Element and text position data
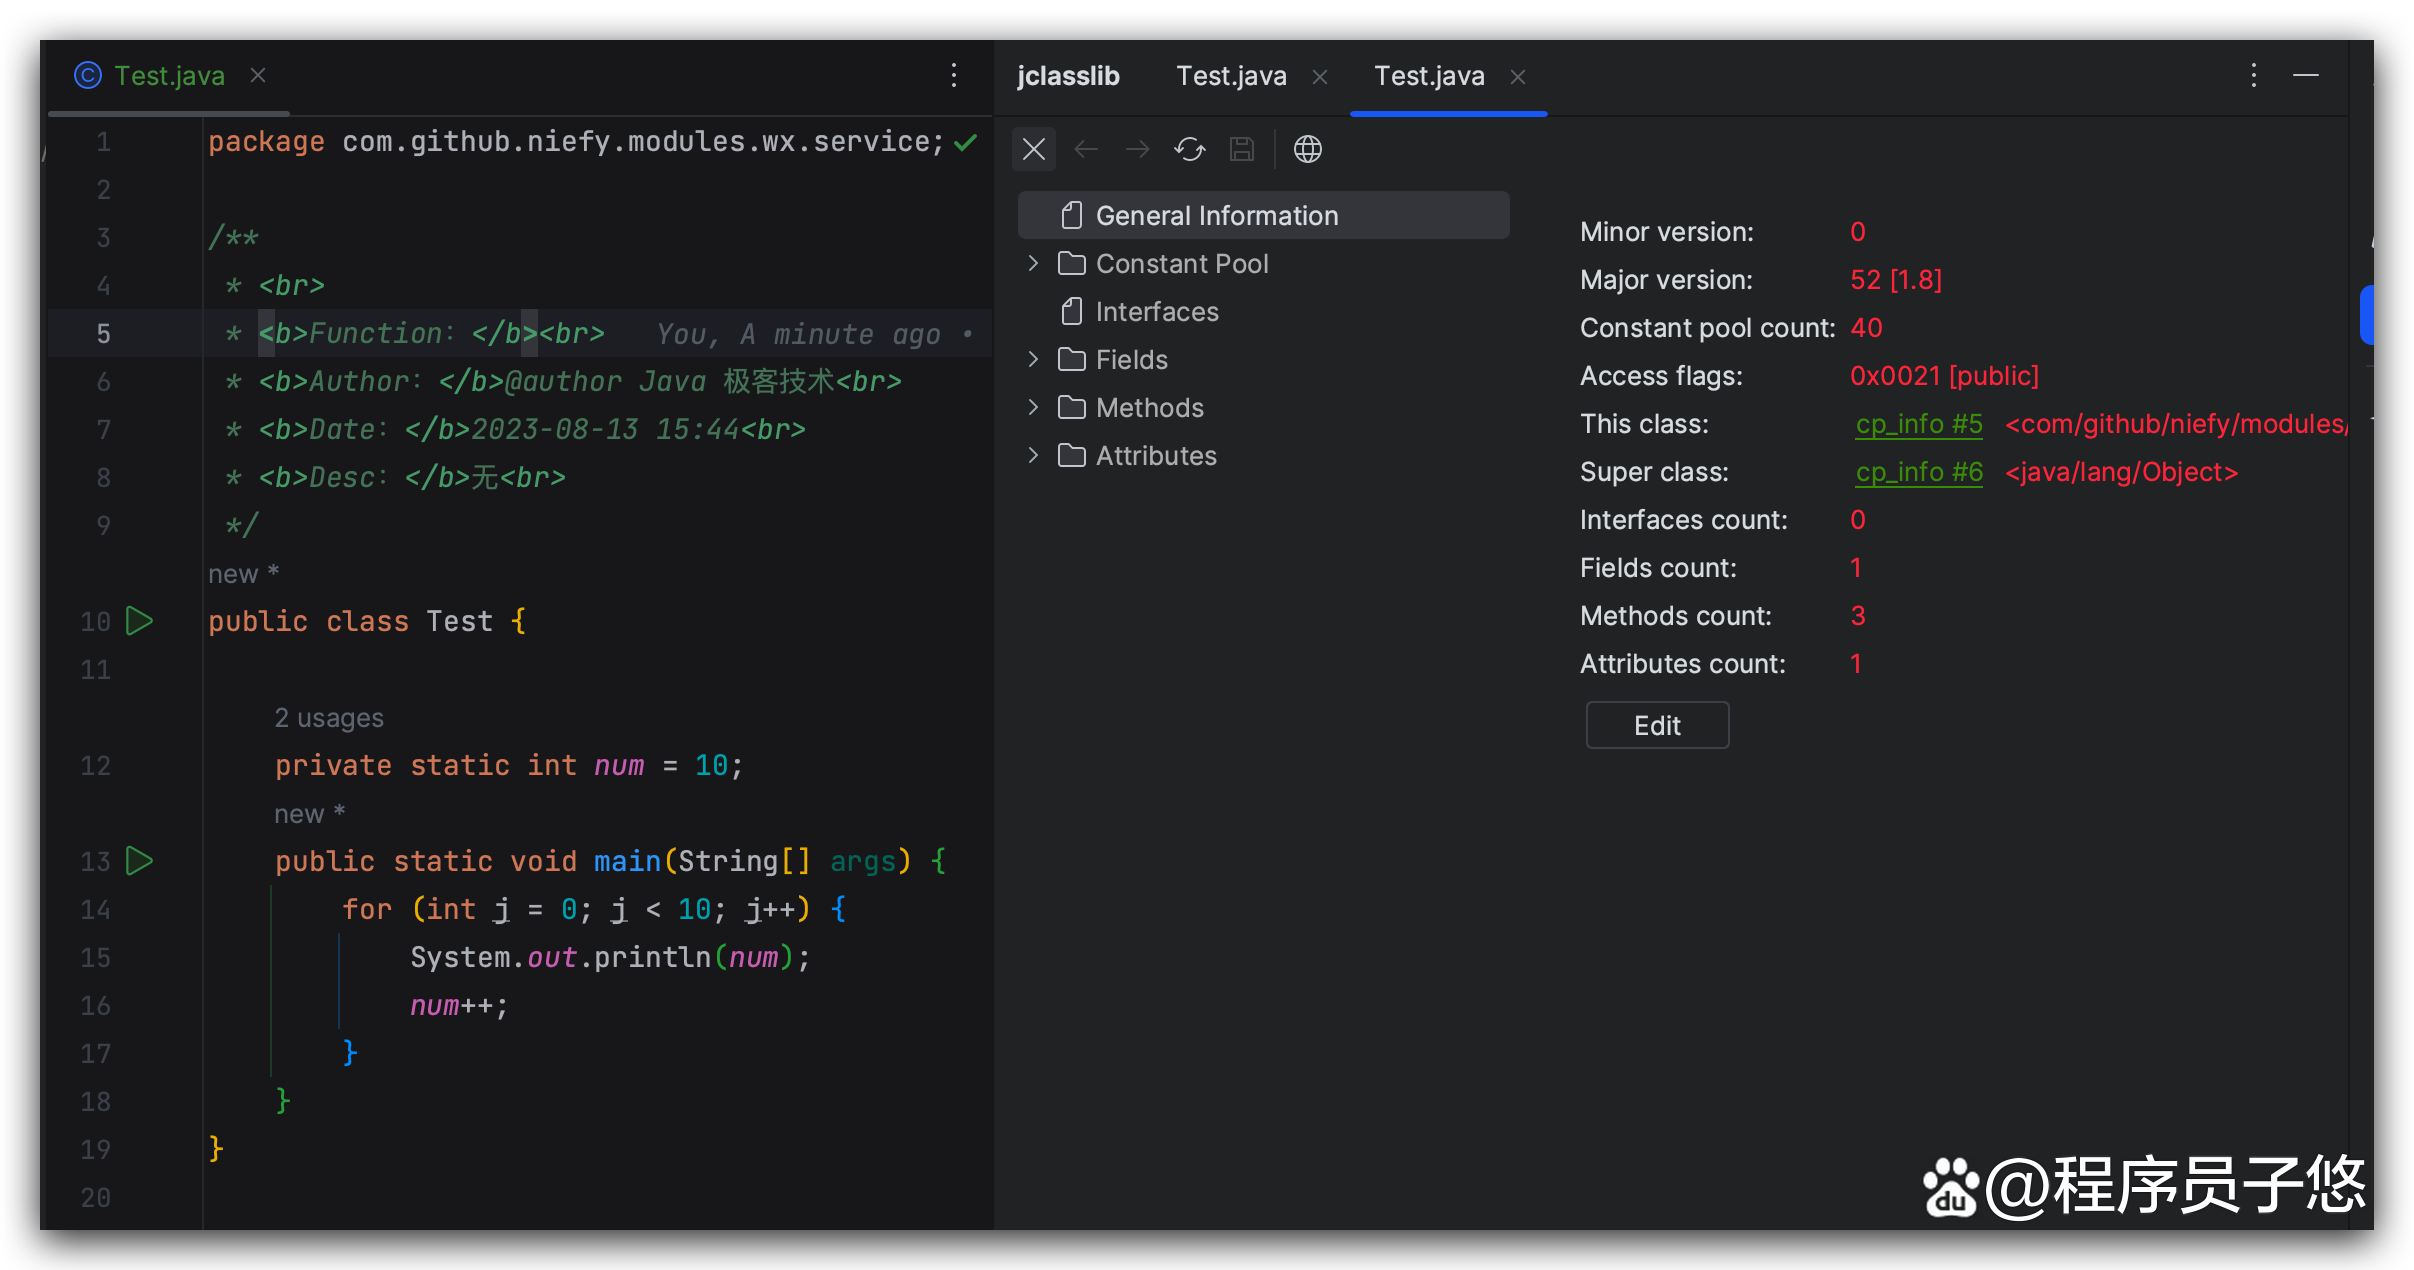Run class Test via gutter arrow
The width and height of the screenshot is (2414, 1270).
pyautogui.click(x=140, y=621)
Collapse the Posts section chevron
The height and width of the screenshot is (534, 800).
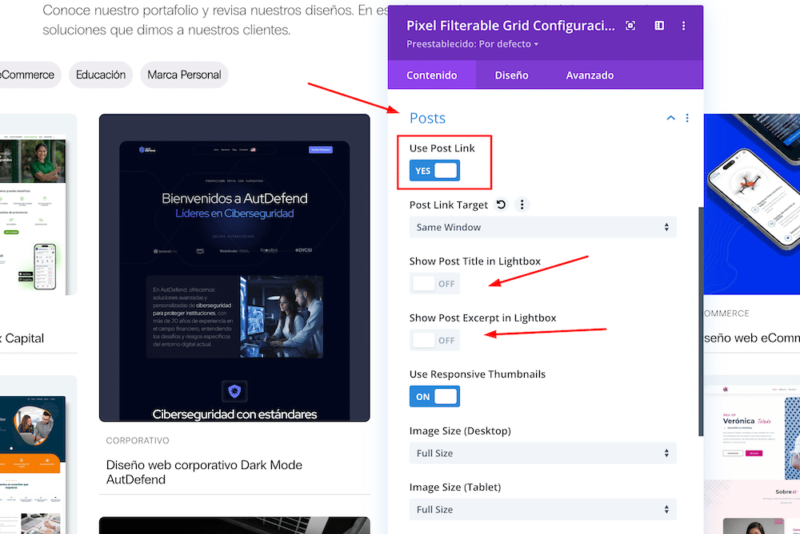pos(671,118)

### [JOB]
Please format each line of the records above as a Markdown table with the columns Row and Line, numbering the rows and omitting any blank lines. Leave the pictures out.

### [WRITTEN RESPONSE]
| Row | Line |
|---|---|
| 1 | Run class Test via gutter arrow |
| 2 | The width and height of the screenshot is (2414, 1270). |
| 3 | pyautogui.click(x=140, y=621) |
| 4 | Collapse the Posts section chevron |
| 5 | The height and width of the screenshot is (534, 800). |
| 6 | pos(671,118) |